In what ways are you using your treasure today?

Jul 9, 2010

Manners

"Manners are a sensitive awareness of the feelings of others. If you have that awareness, you have good manners, no matter what fork you use." - Emily Post There are children who somehow grow up, never having learned that they are not the center of the universe. This always astounds me, as I can't see any parent deliberately crippling their child's social growth. When parents cater to Beauregard's every whim, without teaching the niceties of "please" and "thank you," they are raising, perhaps without realizing it, a little tyrant. What child wants to play with a kid who always has to be first, have his way, get what he wants, when he wants? What child wants a playmate who never takes turns, shares what he has, or seems to appreciate anything given him? I blame the parents. Where does a child learn manners? At home, mostly. What about the other influences, like tv? When my older boys were growing up in the 90s, The Simpsons was a popular tv show. We didn't watch it, because the tv children were rude. What ever you grow up with, you think is normal. I didn't want my kids thinking Bart's behavior is normal or ok. If Bart Simpson were a guest in my home, I'd show him the door and tell him don't come back. Why on earth would I allow him "in" my home via airwaves? I don't want that example set for my children. That's my right & responsibility as a parent. If you are not modeling the behavior you wish to teach, you are teaching something else. I ask my son to vacuum the living room. I say please and thank you. Yes, I could as easily bark an order for him to do it. But if doing it the "nice" way works, why be angry? Will he respect me more if I'm angry all the time? He might act like it, but deep down, I don't think so. Ten or twenty years from now, he'll thank me for teaching him manners. And he'll chew and swallow before he does so. 

Jul 5, 2010

What Every 3rd/4th Grader Needs to Know

I tutor Math. Kids struggle in upper grades, often for no other reason than someone dropped the ball in the lower grades. Math is cumulative. It builds on what you learned the year before. Therefore, every child I meet hears me talk about times tables and how to learn them easily. Here's my speech: How many of you have a tv? Good - most of you. Ok, how many of you have a tv with a remote control? Ok. On your remote control is a button called mute M-U-T-E. At my house we call it the "shut up button." (Those commercials are loud!) Here's what I want you to do. Put your flashcards on the table, next to the remote. You're sitting there watching iCarly, and a commercial comes on. Pick up the remote, mute the sound, and flip through your flash cards during the commercial, about 2 or 3 minutes. Oh look, the show's back on. Set your cards down, turn the sound back up, watch iCarly. Next commercial, do it again. If you will go through your flash cards every time there is a commercial on, I promise that you will know them all within 2 weeks. (end of speech) I used flashcards to memorize various formulae for a test. I flipped through them when I was at a red light, at a basketball game (when my son was on the bench) or in line at the post office. We're not talking higher level thinking, just memorizing. Times tables flashcards are about $2 at Walmart in the book & magazine section, but I saw some in the $1 section of Target last week. I may go buy up every pack they have so I can hand them out.

Jul 3, 2010

Glitz vs Natural

There are two categories of children's beauty pageants: glitz and natural. The glitz pageants don't pretend to be normal, uh, I mean natural.

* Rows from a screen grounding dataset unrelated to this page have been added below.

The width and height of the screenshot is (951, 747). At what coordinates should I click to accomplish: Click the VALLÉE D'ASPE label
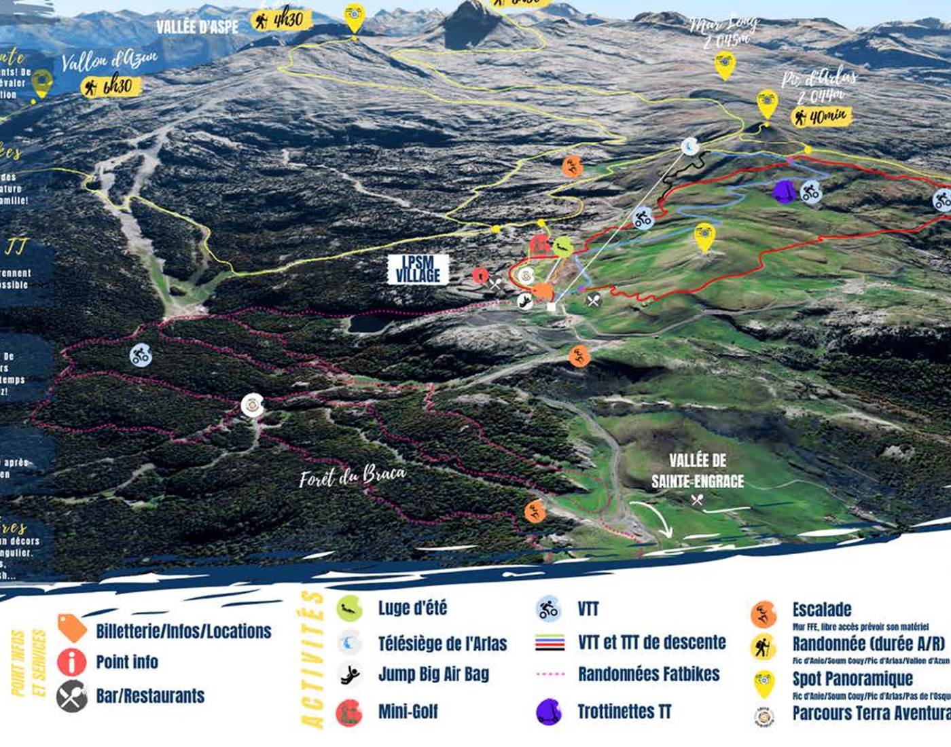tap(197, 26)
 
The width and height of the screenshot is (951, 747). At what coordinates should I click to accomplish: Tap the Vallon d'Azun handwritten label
tap(109, 60)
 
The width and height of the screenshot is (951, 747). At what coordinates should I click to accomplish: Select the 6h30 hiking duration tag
tap(111, 86)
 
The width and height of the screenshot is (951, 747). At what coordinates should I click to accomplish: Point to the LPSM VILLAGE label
tap(418, 269)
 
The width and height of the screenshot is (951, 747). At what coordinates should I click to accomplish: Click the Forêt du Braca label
tap(353, 475)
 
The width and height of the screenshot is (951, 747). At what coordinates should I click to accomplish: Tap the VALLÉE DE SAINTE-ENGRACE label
tap(698, 471)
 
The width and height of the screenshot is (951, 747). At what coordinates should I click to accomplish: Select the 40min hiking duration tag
tap(823, 117)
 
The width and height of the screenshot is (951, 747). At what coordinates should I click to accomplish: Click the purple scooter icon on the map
tap(785, 191)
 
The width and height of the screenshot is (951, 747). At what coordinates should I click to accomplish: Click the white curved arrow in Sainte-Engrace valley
tap(652, 517)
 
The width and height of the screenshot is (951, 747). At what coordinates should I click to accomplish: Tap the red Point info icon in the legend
tap(72, 662)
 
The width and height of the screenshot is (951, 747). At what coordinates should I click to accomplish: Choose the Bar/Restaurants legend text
tap(150, 696)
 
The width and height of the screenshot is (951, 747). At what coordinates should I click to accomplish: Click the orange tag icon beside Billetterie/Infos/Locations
tap(72, 627)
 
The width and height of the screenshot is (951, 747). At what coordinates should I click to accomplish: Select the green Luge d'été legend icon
tap(349, 608)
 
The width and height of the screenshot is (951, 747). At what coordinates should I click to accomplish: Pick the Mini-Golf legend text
tap(408, 712)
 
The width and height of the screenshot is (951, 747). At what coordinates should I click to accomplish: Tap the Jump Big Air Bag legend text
tap(433, 674)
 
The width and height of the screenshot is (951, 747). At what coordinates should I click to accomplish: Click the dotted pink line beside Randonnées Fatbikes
tap(550, 674)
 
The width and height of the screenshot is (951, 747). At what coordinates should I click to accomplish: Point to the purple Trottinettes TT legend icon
tap(549, 711)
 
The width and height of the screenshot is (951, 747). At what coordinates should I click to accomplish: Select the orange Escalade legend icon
tap(764, 614)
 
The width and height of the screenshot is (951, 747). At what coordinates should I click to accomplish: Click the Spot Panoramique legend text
tap(853, 678)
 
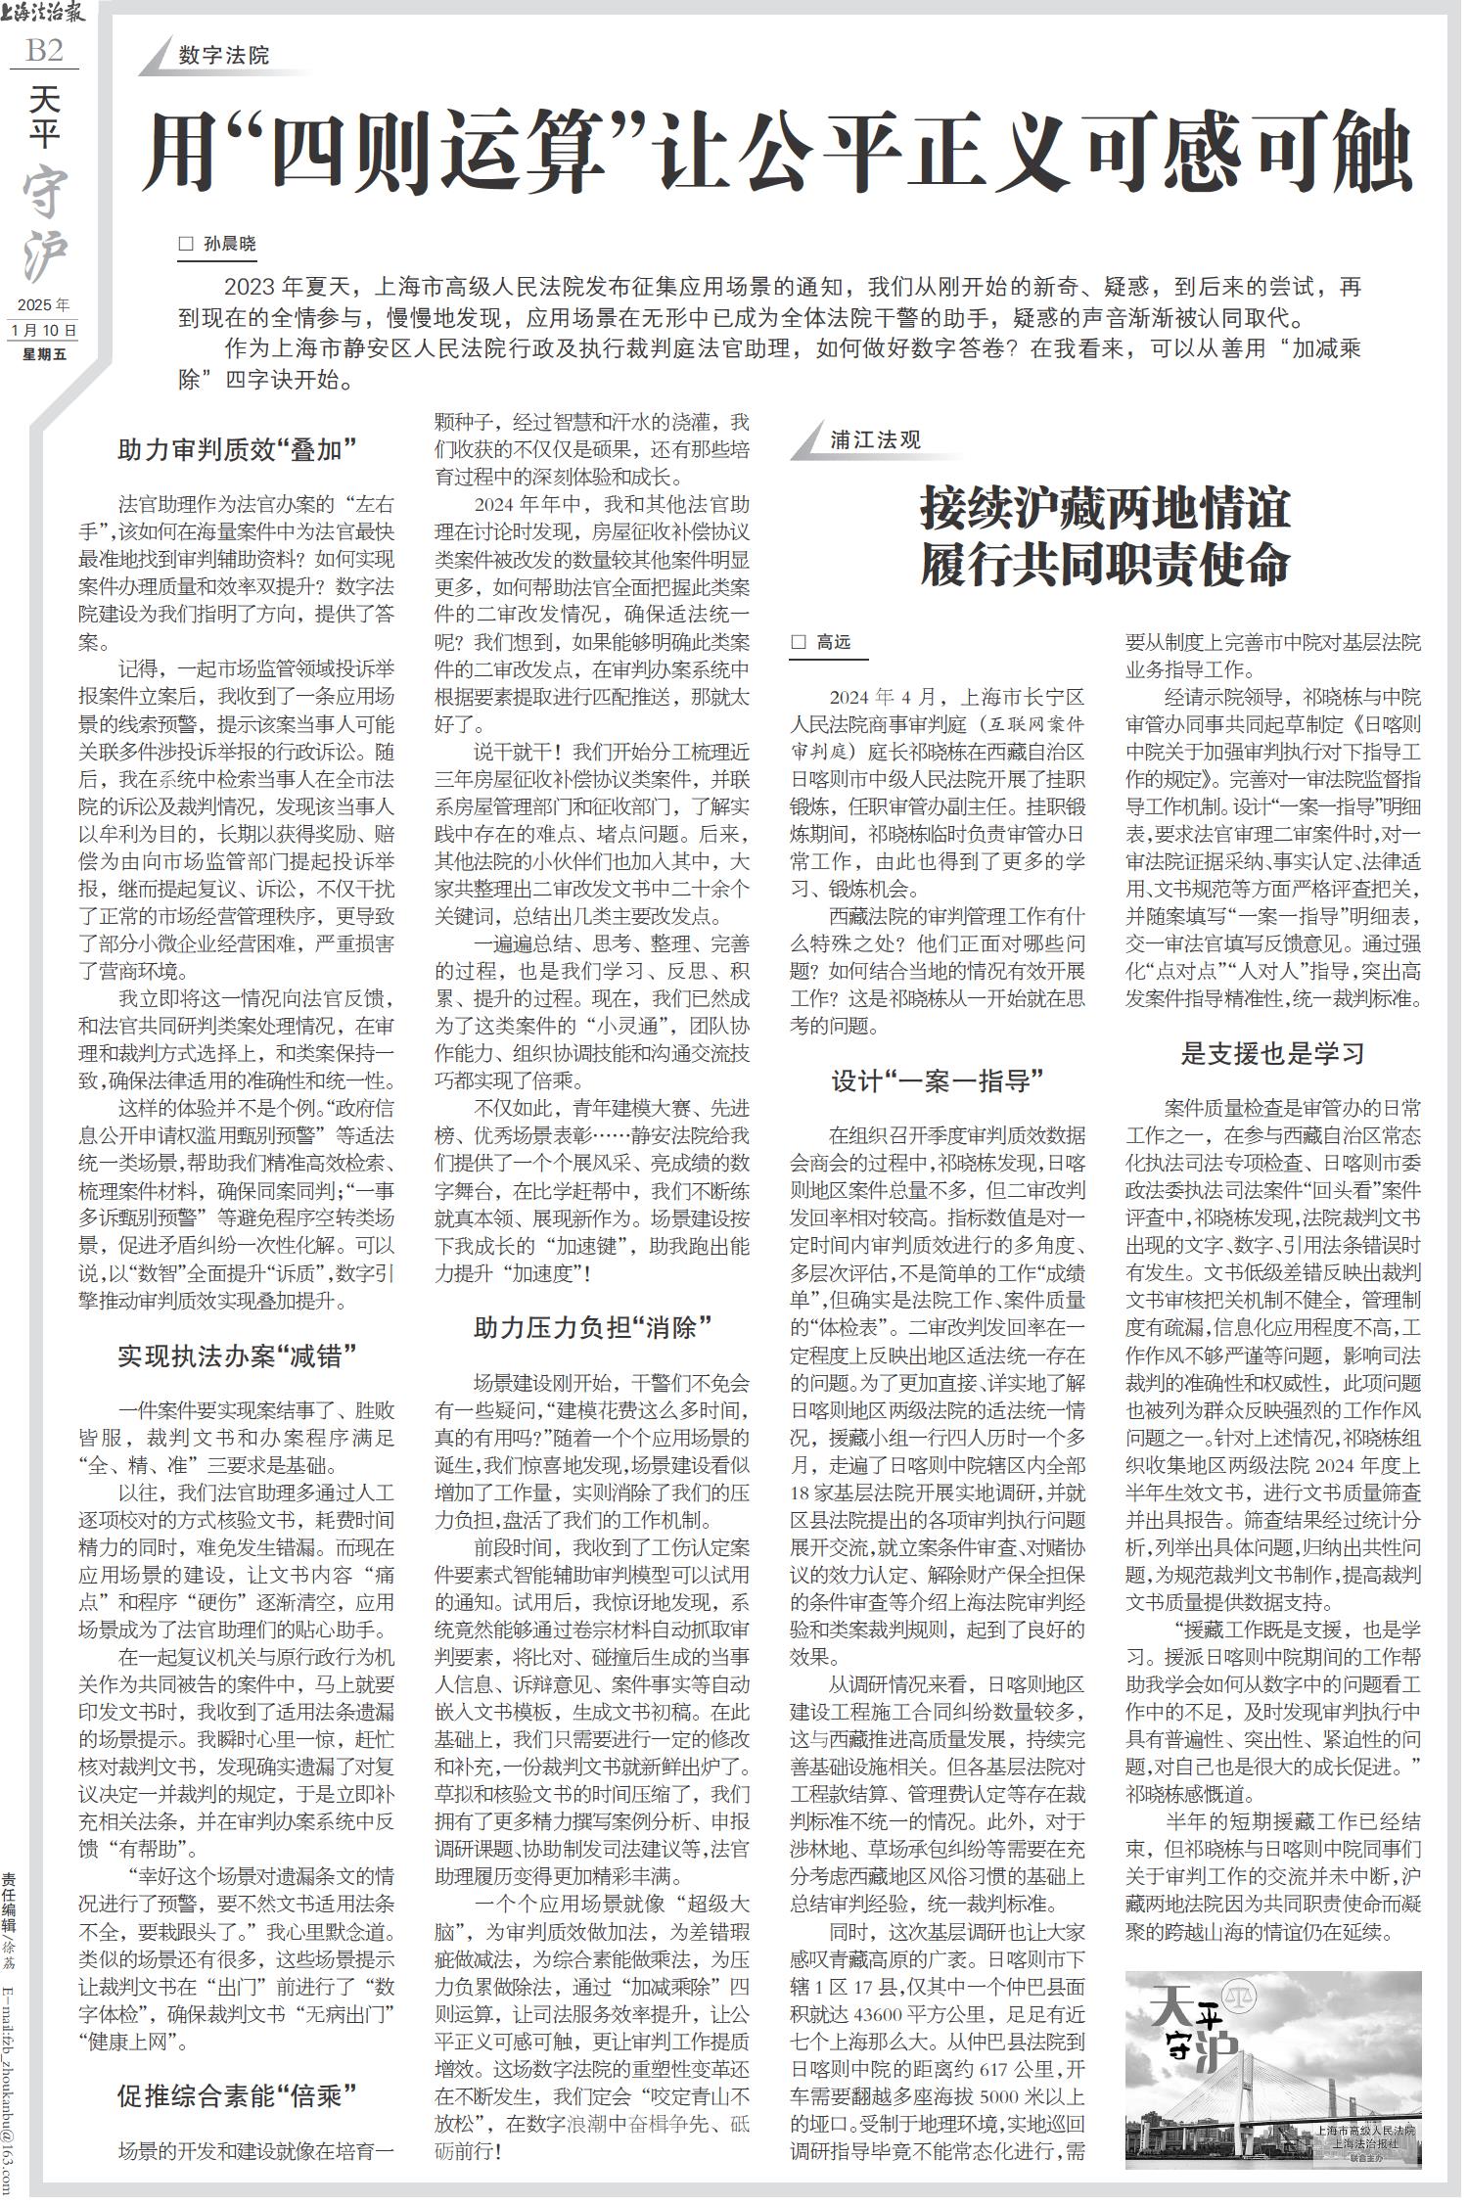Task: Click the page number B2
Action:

Makeup, big hair, fake lashes, fake teeth, rhinestones, and all the rest really take "playing dress up" to an extreme. Natural pageants are more toned down. They only wear enough makeup to look good without looking made up. What? Yeah, the natural contestants wear makeup. Maybe skip the flipper, but don't kid yourself. I wouldn't compete with a just-washed face. They'd laugh me out the door with my "last place" ribbon. The only question then, is, how much can I get away with? Afterall, I don't take out the trash without wearing my eyeliner, so a "just-washed face" is downright indecent to me. My gray hairs don't bother me (I've earned every one of them!), but some things (like my eyes and lips) just need a little help. And I'm not too proud to admit it.